After deliberating three days, a jury on Thursday afternoon found San Francisco resident Clifton Moore, 26, not guilty of assault with a deadly weapon and battery with serious bodily injury, both felonies. The jury also acquitted Moore of two counts of misdemeanor assault and one count of misdemeanor battery, said his attorney, Deputy Public Defender Jacque Wilson.

If convicted, Moore faced up to nine years in state prison.

In the apparently unprovoked attack on Sept. 11, 2013, a 61-year-old homeless man was struck from behind with a chair while using a computer terminal at San Francisco Main Library. The victim, who did not see his attacker, suffered a 2-inch deep cut to his scalp.

Moore was detained by library security and ultimately arrested after being identified in a “cold show” by four people.

During the trial, however, Wilson revealed critical evidence that cast doubt on the identification.
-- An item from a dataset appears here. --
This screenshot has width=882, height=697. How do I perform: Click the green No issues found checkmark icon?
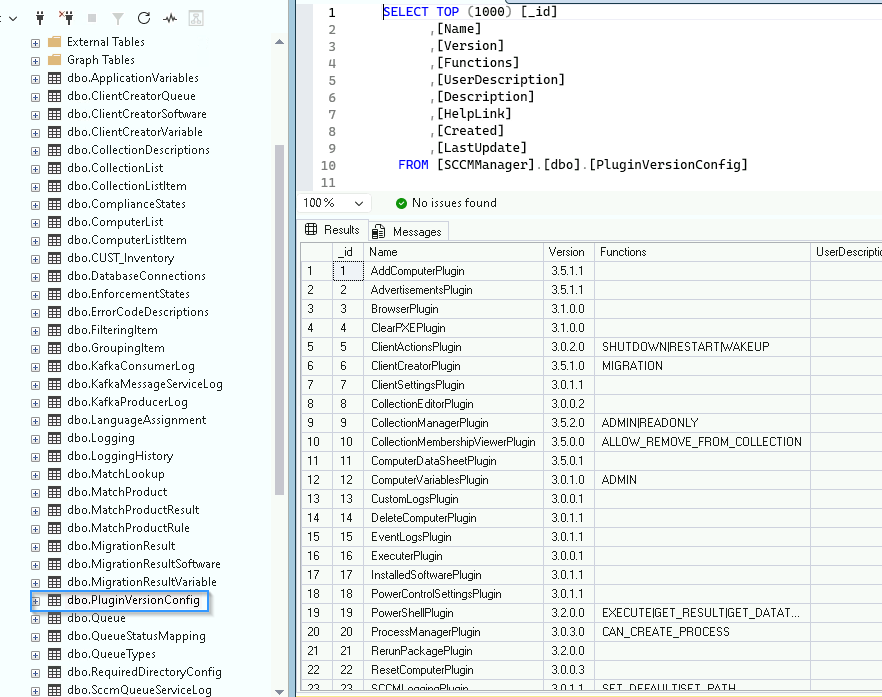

Minutes after the attack, the four witnesses gave police dramatically different written descriptions of the suspect. The first witness wrote that he saw the attack, but could not describe the attacker. The second witness described the assailant as a black man wearing brown pants while the third witness described him as a white man wearing shorts and a hoodie. The fourth witness said the attacker was a black man wearing shorts and a hoodie.

By the time they identified Moore in the cold show an hour later, the witnesses had discussed the suspect, “helping” each other with the details, a witness testified during Moore’s trial. In police interviews the day after the attack, all four witnesses had changed their initial descriptions of the suspect to that of a black man wearing green shorts.

During trial, eyewitness identification expert Dr. Geoffrey Loftus testified that when witnesses hear second-hand information following an incident, that post-event information easily becomes jumbled with their recollections. The more the post-event information is discussed and repeated, Loftus testified, the more believable it becomes to witnesses, even if it contradicts their initial impressions.

“You cannot always believe your eyes,” Wilson said. “Eyewitness testimony is notoriously unreliable and memory is easily shaped. Fortunately, the jurors looked at the facts and set Mr. Moore free.”

False identification by eyewitnesses is the most common element in all wrongful convictions later overturned by DNA evidence, according to the Innocence Project.

“Eyewitness identification may seem compelling, but research has shown it is inherently frail,” Adachi said. “It is imperative that witnesses are prevented from comparing notes as they did in Mr. Moore’s case. Such practices put innocent people behind bars and let the guilty go free.”